Une longue route séparait le château de la chaumière de la vieille femme. Aurore arriva à destination au bout d'une heure de marche. Dans le ciel, des nuages gris volaient les couleurs d'un pâle soleil de printemps.
Bien que cela manquât de politesse, Aurore jeta un coup d'œil par la fenêtre, souhaitant être certaine de ne pas avoir fait tout ce chemin pour rien. Elle fut soulagée de voir Edmyre affairée à broder un mouchoir. Poussée par son enthousiasme, la jeune fille voulut frapper sur le carreau de la fenêtre, mais choisit finalement la porte.
Edmyre lui ouvrit, l'air très grave, comme si un grand malheur était récemment arrivé. Cela était loin d'être encourageant.
- Bonsoir, Madame, la salua Aurore. Vous souvenez-vous de moi?
Edmyre acquiesça. Puis après avoir observé l'extérieur d'un air inquiet, elle intima à la jeune fille de rentrer dans la chaumière.
- Assied-toi donc.
Ce furent les premiers mots qu'elle lui adressa directement. Aurore prit un tabouret, attendant que la vieille dame vienne s'asseoir auprès d'elle. Lorsqu'elle le fit, elle prit grand soin de ne pas regarder la jeune fille dans les yeux.
- Je suis venue vous demander conseil, annonça Aurore afin de briser le silence. J'aurai dû le faire depuis bien longtemps, mais...
- Tu as rencontré Vénior, la coupa Edmyre en la fixant subitement du regard.
Aurore hocha doucement la tête, son sourire forcé s'effaçant comme la fumée sous le vent.
- Je n'aurais pas dû te faire croire qu'il n'était plus de ce monde, reprit Edmyre. Vois-tu, Vénior est mon filleul. Je le connais aussi bien que s'il était mon propre fils. Je sais à quel point ses intentions sont cruelles. Surtout envers toi.
Aurore serra le poing. Elle pensait qu'Edmyre lui mentait, qu'elle voulait gâcher sa relation avec son seul et unique amour. Elle regrettait d'être venue ici et se sentait prête à retourner au château sans demander son reste. Pourtant, la part encore rationnelle de son esprit voulait connaitre la vérité. Mettre enfin un nom sur ce sentiment de malaise qui la rongeait depuis si longtemps.
- Que voulez-vous dire? Demanda-t-elle d'une voix involontairement sèche.

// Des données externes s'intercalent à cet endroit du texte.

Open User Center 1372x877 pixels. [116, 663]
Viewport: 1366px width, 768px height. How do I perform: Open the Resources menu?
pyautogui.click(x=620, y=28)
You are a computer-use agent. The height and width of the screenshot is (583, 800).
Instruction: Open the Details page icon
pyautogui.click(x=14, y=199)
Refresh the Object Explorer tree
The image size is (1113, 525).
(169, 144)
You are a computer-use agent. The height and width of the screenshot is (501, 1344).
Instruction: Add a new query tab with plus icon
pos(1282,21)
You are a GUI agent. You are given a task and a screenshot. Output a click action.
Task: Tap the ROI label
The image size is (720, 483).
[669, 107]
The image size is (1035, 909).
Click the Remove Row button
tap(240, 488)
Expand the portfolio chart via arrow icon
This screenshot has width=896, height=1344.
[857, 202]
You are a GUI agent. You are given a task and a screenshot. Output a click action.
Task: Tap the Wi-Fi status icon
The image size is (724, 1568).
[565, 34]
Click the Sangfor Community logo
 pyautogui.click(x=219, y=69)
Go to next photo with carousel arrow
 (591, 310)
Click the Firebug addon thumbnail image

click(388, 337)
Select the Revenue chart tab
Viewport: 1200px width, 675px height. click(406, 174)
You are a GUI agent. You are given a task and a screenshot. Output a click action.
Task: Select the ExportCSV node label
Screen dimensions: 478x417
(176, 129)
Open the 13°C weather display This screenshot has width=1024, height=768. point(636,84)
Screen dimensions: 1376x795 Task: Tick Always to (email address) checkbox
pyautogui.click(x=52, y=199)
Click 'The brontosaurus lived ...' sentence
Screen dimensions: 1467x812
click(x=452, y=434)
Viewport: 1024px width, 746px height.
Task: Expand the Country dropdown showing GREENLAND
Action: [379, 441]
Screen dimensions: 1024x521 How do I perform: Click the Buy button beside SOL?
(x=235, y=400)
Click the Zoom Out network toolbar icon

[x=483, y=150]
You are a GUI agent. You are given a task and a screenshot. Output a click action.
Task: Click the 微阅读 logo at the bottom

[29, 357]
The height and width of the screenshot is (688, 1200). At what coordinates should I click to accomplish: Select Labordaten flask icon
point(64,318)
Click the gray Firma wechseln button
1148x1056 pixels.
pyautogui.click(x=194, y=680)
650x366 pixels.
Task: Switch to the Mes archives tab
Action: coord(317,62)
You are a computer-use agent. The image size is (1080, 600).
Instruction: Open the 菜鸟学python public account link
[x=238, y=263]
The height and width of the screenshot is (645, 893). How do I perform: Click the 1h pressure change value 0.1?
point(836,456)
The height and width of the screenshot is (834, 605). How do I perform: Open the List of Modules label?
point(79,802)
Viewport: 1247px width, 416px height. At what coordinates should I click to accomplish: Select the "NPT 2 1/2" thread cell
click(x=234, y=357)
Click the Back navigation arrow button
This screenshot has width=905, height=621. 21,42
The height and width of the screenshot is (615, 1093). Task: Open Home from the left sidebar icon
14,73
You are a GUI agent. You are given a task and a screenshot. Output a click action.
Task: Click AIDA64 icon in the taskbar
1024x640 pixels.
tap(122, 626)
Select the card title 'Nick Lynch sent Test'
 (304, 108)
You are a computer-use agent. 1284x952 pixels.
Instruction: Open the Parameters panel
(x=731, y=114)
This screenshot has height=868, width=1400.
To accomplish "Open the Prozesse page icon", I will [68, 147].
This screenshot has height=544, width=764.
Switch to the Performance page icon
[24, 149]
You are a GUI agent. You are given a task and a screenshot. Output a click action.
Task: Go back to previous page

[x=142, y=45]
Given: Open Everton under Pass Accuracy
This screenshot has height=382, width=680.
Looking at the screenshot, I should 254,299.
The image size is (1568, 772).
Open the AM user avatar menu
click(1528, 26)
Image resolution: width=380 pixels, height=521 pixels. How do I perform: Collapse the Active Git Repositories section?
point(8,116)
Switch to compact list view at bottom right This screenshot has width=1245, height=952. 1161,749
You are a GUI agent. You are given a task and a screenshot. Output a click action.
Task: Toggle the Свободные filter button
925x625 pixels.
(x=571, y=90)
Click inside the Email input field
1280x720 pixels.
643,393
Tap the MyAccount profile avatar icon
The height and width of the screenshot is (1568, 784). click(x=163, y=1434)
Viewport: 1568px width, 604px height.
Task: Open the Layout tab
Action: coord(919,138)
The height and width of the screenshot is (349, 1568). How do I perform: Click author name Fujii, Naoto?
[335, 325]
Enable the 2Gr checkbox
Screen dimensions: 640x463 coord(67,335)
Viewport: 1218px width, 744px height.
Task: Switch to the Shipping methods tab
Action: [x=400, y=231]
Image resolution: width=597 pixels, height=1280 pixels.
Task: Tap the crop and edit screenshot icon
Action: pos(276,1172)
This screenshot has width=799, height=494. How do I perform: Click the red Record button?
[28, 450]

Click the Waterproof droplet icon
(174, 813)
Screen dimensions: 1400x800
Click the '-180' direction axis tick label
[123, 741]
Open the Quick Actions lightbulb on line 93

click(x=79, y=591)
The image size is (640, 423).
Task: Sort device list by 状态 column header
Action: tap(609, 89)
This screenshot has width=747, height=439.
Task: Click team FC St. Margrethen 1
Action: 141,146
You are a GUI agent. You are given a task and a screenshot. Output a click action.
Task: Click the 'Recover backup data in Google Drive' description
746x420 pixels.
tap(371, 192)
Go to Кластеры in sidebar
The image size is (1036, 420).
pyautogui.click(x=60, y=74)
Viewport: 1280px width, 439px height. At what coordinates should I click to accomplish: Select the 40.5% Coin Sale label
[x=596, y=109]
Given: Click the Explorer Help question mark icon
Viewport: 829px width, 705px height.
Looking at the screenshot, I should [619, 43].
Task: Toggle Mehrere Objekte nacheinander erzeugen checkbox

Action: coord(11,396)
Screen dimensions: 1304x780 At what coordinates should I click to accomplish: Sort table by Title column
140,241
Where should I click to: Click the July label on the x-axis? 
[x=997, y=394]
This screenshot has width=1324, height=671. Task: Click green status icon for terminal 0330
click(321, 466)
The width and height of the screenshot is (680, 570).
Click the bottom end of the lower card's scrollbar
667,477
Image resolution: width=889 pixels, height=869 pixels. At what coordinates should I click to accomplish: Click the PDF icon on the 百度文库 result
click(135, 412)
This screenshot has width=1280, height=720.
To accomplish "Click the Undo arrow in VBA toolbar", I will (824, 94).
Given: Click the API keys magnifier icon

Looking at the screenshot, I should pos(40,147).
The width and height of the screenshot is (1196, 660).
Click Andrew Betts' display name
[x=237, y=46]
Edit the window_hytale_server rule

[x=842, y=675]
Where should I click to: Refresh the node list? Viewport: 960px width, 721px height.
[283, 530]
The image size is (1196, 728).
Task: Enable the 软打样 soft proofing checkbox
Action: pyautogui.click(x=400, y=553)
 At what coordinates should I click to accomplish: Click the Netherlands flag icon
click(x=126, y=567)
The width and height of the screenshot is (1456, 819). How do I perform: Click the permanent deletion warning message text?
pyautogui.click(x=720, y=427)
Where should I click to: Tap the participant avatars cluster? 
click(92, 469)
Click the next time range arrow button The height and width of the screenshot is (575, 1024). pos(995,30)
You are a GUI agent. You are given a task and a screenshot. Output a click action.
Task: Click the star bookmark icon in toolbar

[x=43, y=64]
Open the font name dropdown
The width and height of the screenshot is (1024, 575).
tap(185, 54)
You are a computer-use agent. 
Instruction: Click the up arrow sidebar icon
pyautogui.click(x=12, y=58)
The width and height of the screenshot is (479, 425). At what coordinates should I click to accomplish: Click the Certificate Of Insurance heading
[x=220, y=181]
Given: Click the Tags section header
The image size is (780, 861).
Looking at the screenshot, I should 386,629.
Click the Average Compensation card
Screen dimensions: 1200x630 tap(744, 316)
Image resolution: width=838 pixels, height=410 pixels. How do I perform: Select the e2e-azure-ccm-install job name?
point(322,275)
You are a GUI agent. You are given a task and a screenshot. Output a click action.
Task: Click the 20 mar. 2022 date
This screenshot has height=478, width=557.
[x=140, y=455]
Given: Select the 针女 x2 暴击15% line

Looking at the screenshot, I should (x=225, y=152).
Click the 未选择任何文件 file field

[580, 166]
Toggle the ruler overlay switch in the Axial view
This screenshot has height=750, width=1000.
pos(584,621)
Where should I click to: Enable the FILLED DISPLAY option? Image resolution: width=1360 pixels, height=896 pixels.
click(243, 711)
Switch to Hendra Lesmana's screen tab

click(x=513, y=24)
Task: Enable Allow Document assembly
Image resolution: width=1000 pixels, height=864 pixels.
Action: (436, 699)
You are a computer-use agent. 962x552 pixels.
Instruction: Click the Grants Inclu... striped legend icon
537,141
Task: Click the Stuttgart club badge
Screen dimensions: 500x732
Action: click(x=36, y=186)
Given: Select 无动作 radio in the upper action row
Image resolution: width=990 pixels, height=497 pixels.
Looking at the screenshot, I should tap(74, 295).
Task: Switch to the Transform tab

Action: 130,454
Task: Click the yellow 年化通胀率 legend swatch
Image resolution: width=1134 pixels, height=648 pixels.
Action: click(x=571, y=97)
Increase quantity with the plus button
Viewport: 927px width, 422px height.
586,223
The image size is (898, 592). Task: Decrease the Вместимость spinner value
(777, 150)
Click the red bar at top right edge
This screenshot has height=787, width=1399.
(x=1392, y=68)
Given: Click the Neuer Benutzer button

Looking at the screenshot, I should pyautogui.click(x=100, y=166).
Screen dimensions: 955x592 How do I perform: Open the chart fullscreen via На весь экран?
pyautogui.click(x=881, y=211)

Edmyre attendit quelques secondes avant de s'avancer dans son siège, les coudes posées sur ses cuisses et les mains jointes. Aurore, quant à elle, ressentait un vertige. Son estomac se faisait de plus en plus lourd tandis qu'Edmyre cherchait à exprimer ce qu'elle savait.
- Ta sœur est morte.
Le vertige se métamorphosa en sensation de chute. La jeune fille ressentait avec exactitude ce que cela pouvait être de plonger dans un gouffre profond. Le visage empli de gravité d'Edmyre ne laissait que peu de place au doute. Pourtant, Aurore ne parvenait pas à accepter cette affirmation.
La jeune fille manquait cruellement d'air. Entre deux tentatives désespérées de reprendre son souffle, elle parvint à articuler: "Comment?"
- Vénior me fait confiance, expliqua Edmyre. Il me l'a montrée.
Aurore serra fermement son bras d'une main pour s'empêcher de trembler. Son visage crispé sous l'effet de la rage et de la détresse faisait penser à celui d'une démente. Rien ne semblait parvenir à atteindre ses sens. Seules des images superposées s'imposaient à son esprit comme dans un cauchemar éveillé: Jeanne lui souriant. Jeanne couverte de sang, ouverte de la poitrine au bas ventre comme le gibier dans le garde-manger du château. Vénior affichant un sourire carnassier, abominablement satisfait...
- J'ai pu récupérer son collier, lui dit Edmyre avec délicatesse. J'ai pensé que tu aimerais l'avoir en ta possession.
Les visions se dissipèrent faiblement tandis que la vieille femme poussait doucement une chaine dorée tachée de sang sur la table basse.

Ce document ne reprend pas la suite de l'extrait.